25 de abril 2007 - 00:00

Optima orquesta húngara

Budapest Festival Orchestra. Dir.: I. Fischer. Obras de Mozart, Bruckner, Leo Weiner, Schumann, Beethoven, Bartók, Prokofiev y Johann Strauss. (Teatro Coliseo.)

El Mozarteum Argentino comenzó su nueva temporada de la manera más auspiciosa con la actuación de la Budapest Festival Orchestra, un estupendo conjunto creado en 1983 por Iván Fischer y Zoltán Kócsis, que ya había tocado en Buenos Aires. Fischer manifestó un amplio conocimiento del repertorio preparado para los dos conciertos del ciclo, que tuvieron un menú exigente. La relación músicos-director aparece como una fructífera complicidad para abordar creaciones que no solamente exigen pulcritud de ejecución sino también una profunda interpretación.
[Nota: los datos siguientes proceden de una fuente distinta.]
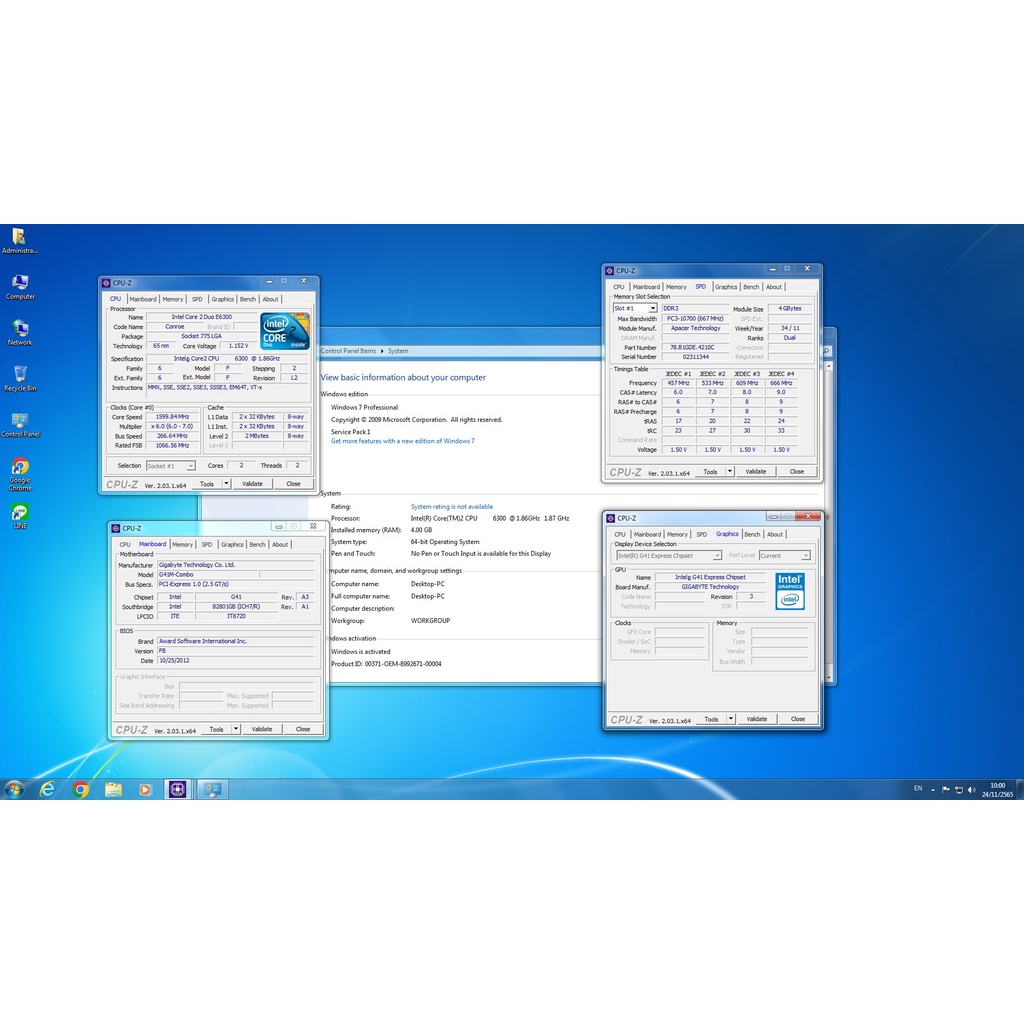
Task: Expand the Perf Level Current dropdown
Action: click(x=805, y=556)
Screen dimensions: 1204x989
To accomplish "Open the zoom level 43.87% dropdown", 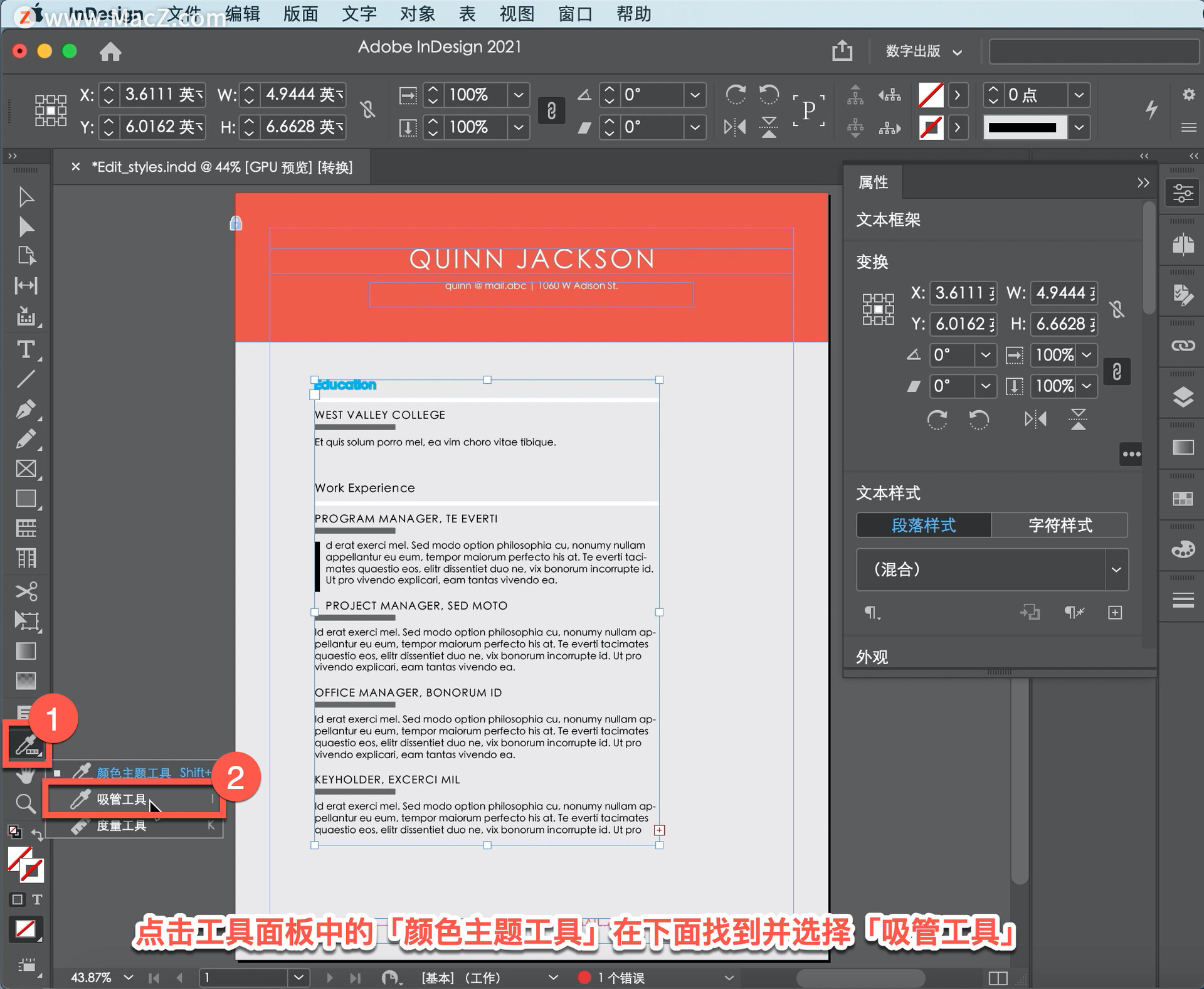I will (x=129, y=977).
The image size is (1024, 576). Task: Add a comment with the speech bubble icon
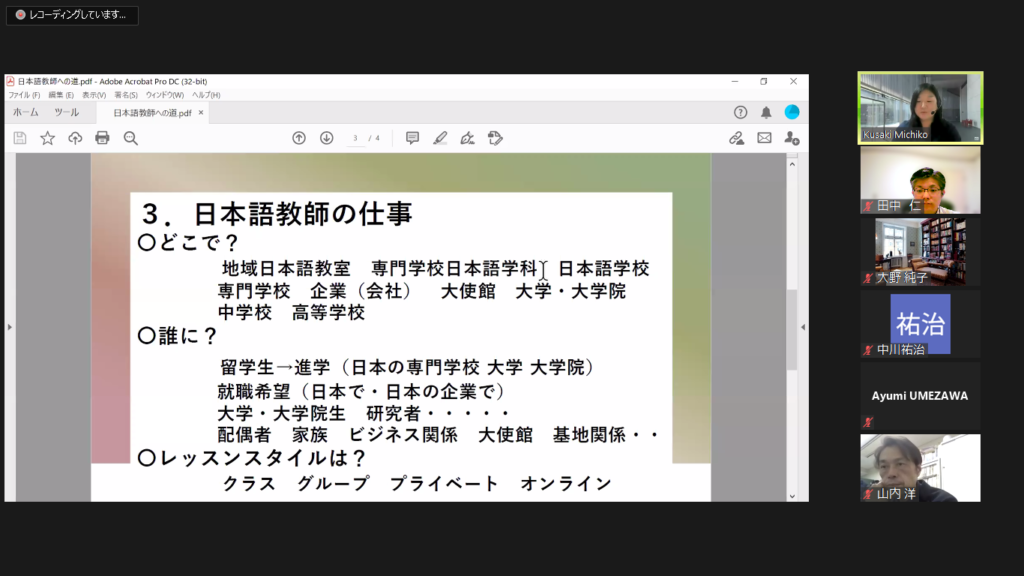412,138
La sonoridad de la Budapest Orchestra es rotunda y refinada a la vez. Iván Fischer equilibra los distintos sectores logrando un balance expresivo, imponiendo su particular visión de obras, en ocasiones muy conocidas. La «Sinfonía Concertante» de Mozart tuvo una versión paradigmática en refinamiento y juego entre los distintos grupos orquestales y solistas (cuatro excelentes interpretes de oboe, clarinete, fagot y corno), mientras que luego la «Séptima Sinfonía» de Antón Bruckner se oyó con impostación clara y contundente. Como bis, una danza popular rumana de Bartók. La conocida «Serenata Op. 3» del húngaro Leo Weiner fue el comienzo del segundo concierto que tuvo puntos altos, como en el « Concertstück» para cuatro cornos y orquesta de Robert Schumann. Un set dedicado a Beethoven (obertura «Coriolano» y la «Quinta Sinfonía») cerró el menú con la autoridad absoluta de Fischer para trazar una curva expresiva beethoveniana de primera línea, que unió obertura y sinfonía de opus cercanos (62 y 67). Los bises esta vez fueron una gavota de Prokofiev y una polka de Strauss. Una auténtica fiesta musical.